Home DIY

Posted on
Page
of 1,883
First Prev
/ 1,883
Last Next
  • It was open before - I never considered reinstating it to be honest and have mild regret now that you mention it. I did leave it open and it is providing ventilation for the cavity behind all the boards (I deliberately cut all battens 30mm short each end so there is continuity).

    New windows will have trickle so should hopefully not have any condensation.

  • Tricky one, I had no coving to contend with, I did snap the period picture rail so reinstating that will be difficult. It very hard to preserve these kind of features when doing reno work but if it looks nice it's worth the effort imo.

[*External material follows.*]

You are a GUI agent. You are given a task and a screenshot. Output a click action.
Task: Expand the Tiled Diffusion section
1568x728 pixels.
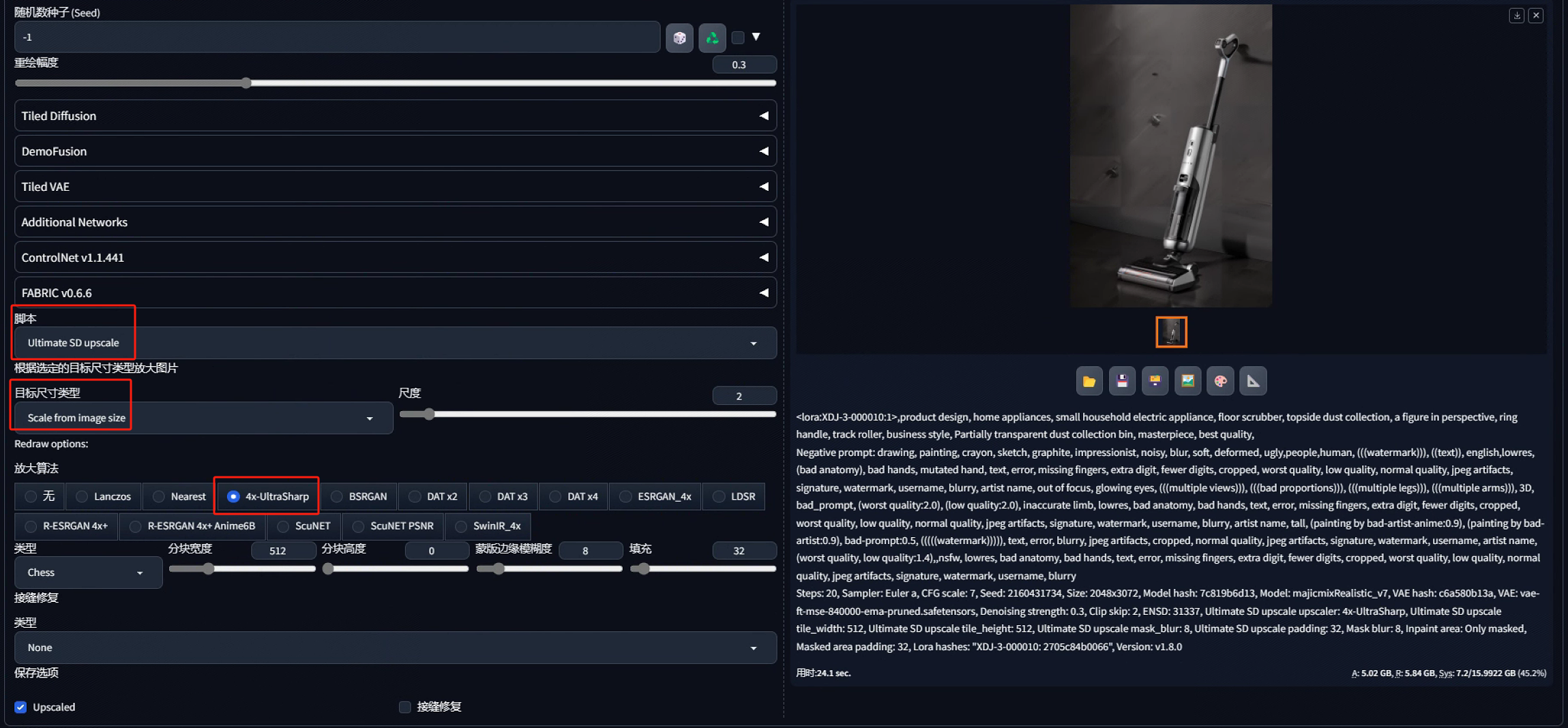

  • extremely satisfying to look at.

  • Fun times! Looks like a great job.

    Stripping plaster is fucking horrible work - I hope you wore a good respirator (although that looks like lime, so not nearly as horrible as gypsum).

    the damp we had on the walls was due to condensation

    Are you concerned about condensation behind the plasterboard?

  • Nope. They have a vapour barrier, spaced out from the wall with the battens which have dpc behind. All done by the book so in theory should be fine.

    Yeah the dust was no joke. I doubled up with a normal mask and a powered respirator over the top.

  • A day

    swoon

    It looks great. Probably a stupid question, but you screwed the insulated board onto the battons right? Which then leaves a small air cavity the depth of the roofing battens?

  • Been curious about this for No.1's room as it gets mold on the top corner - which is incredibly cold being a north wall and the lowest point of the roof.

    It could be due to the air brick and that the flow of air goes from back (where the bathroom is) to front (where their bedroom is).

    However, I'm not sure I'd be up for knocking back to brick, even though it's a tiny room.

    Do you have a link to the insulated board you used?

  • Yep that is correct. And I left the battens a bit gappy so nothing is fully fully enclosed - just in case. Kingspan/celotex/ecotherm all have guides on the subject. CharlieDIYte on YT also has a video - although he did dot and dab.

    Your north wall/lowest point on the roof/air brick scenario is exactly the same as ours. Knocking back to brick wasn't an easy decision but am glad I did it - the room was small enough as it is.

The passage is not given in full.